Nefs, her insan da var.
Nefsi, Kendi haline bırakıyoruz.
***
Allahü teâlâ insanda görülmeyen üç şey yarattı: Akıl, kalb ve nefs.
Varlıklarını eserleriyle yaptıkları işlerle ve dinimizin bildirmesiyle anlıyoruz.
Akıl ve nefs beynimizde
Kalb, yüreğimizdedir.
Genelde herkesin nefsi, çok kötüdür.
Bu kötü nefse, (nefs-i emmare) denir. İnsanın en büyük düşmanıdır.

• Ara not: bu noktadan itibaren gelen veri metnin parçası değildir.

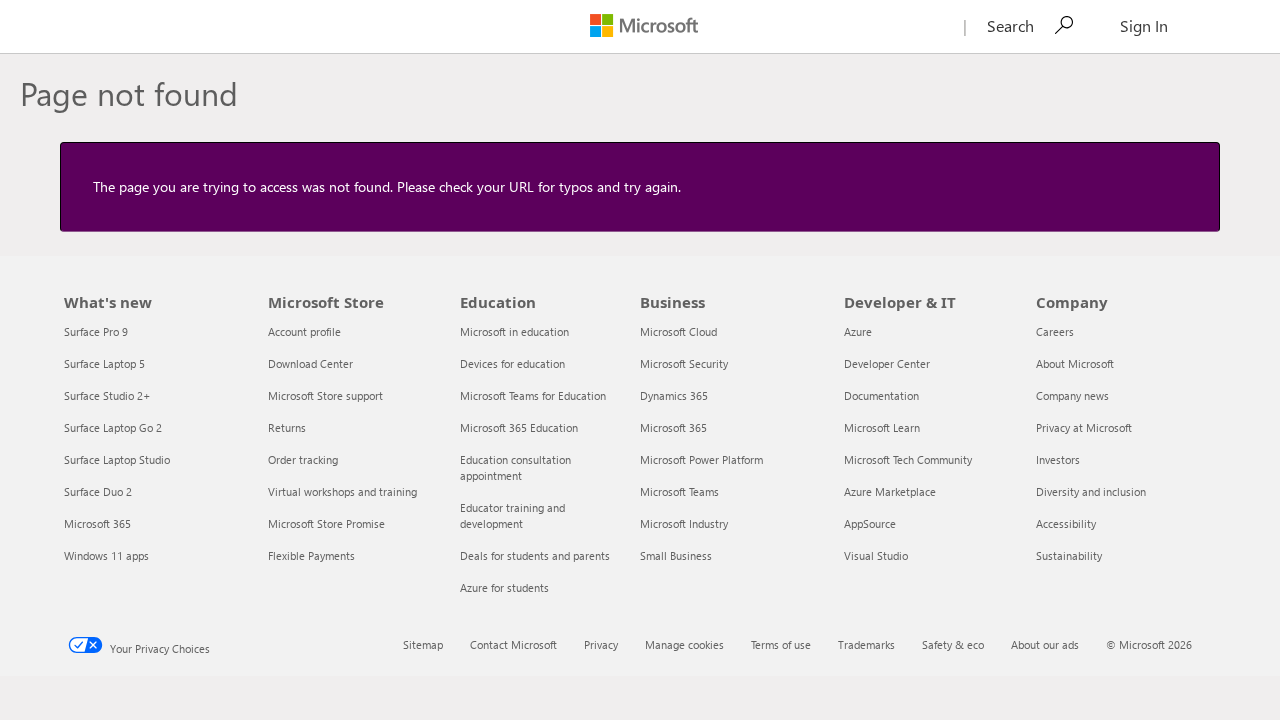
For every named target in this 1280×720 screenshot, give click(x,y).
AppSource (870, 523)
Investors (1058, 459)
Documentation (881, 395)
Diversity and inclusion (1091, 491)
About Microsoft (1075, 363)
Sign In (1144, 25)
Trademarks (866, 644)
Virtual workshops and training (342, 491)
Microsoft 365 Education (519, 427)
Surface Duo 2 (98, 491)
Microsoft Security (684, 363)
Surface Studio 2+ (107, 395)
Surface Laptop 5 (104, 363)
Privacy (601, 644)
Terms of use (781, 644)
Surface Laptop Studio (117, 459)
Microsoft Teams (679, 491)
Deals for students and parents (535, 555)
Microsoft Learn (882, 427)
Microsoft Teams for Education (533, 395)
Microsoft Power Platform (701, 459)
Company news (1072, 395)
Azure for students (504, 587)
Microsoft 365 (97, 523)
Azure (858, 331)
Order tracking (303, 459)
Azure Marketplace (890, 491)
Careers (1055, 331)
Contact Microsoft (513, 644)
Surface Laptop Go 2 (113, 427)
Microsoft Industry (684, 523)
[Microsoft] (644, 19)
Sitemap (423, 644)
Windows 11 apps (106, 555)
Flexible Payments (311, 555)
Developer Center (887, 363)
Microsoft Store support (325, 395)
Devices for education (512, 363)
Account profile (304, 331)
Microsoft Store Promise (326, 523)
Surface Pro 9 (96, 331)
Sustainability (1069, 555)
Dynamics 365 (674, 395)
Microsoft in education (514, 331)
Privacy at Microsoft (1084, 427)
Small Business (676, 555)
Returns (287, 427)
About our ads (1045, 644)
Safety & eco (953, 644)
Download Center (310, 363)
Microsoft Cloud (678, 331)
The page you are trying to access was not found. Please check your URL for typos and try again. (387, 186)
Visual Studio (876, 555)
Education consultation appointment (515, 467)
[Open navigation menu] (55, 28)
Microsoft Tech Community (908, 459)
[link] (1065, 26)
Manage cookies (684, 644)
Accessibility (1066, 523)
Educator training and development (512, 515)
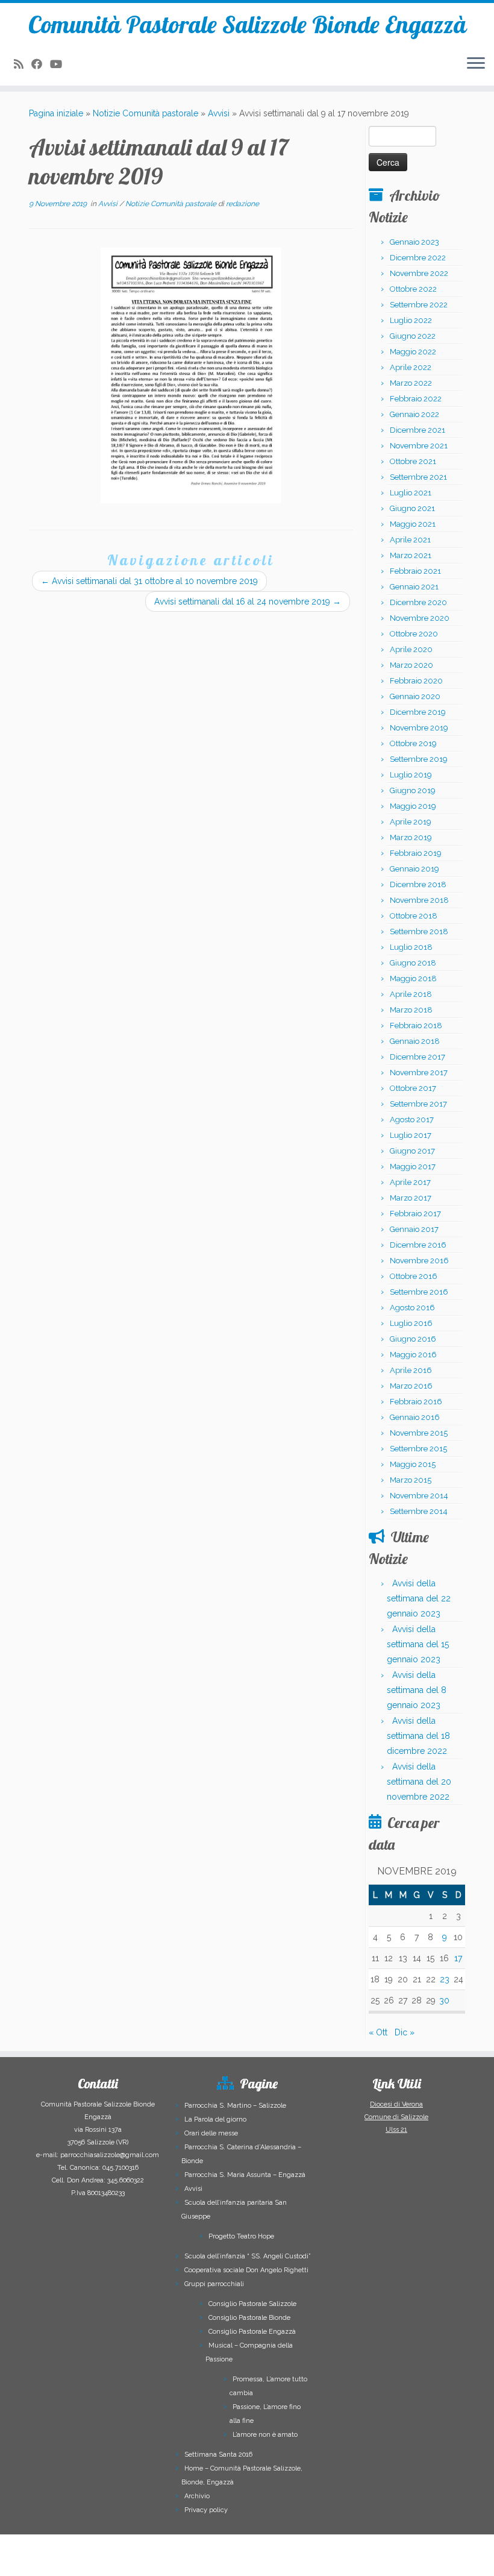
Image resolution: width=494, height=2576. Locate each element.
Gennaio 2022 (414, 414)
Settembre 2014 (419, 1511)
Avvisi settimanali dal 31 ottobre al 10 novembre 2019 (149, 581)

Daha sonra kötü arkadaş ve şeytan gelir.
***
Bir de,
Ve kısa ömrümüzde,
Ülkemin düşmanlarını iyiden iyiye öğrenip,
Tek yumruk olarak, hainlere top yekün Allah için tavır koyamıyoruz.
***
İnsan öldüğü zaman bir “hiç”tir.
Elbisesi bile kendisine verilmiyor.
Bütün nesi varsa, vârisleri paylaşıyor,
Yâni hiçbir şeyini mezara götüremiyor.
İşte hepimiz görüyoruz,
Bir kefenle gömülüyor mezarına.
Peki, ne götürüyor oraya?
Sadece Allah için yaptığı ibâdetler, verdiği sadakalar, yaptığı hizmetler.

Yahut da Allah korusun, nefsinin arzularıyla işlediği günahları, küfürleri, azıp kudurarak yaptığı bin türlü rezillikleri ve günahları.
***
Uzun ince bir yolda,
İki kapılı bir handayız.
Bir gün ölmek için, her gün yaşıyoruz.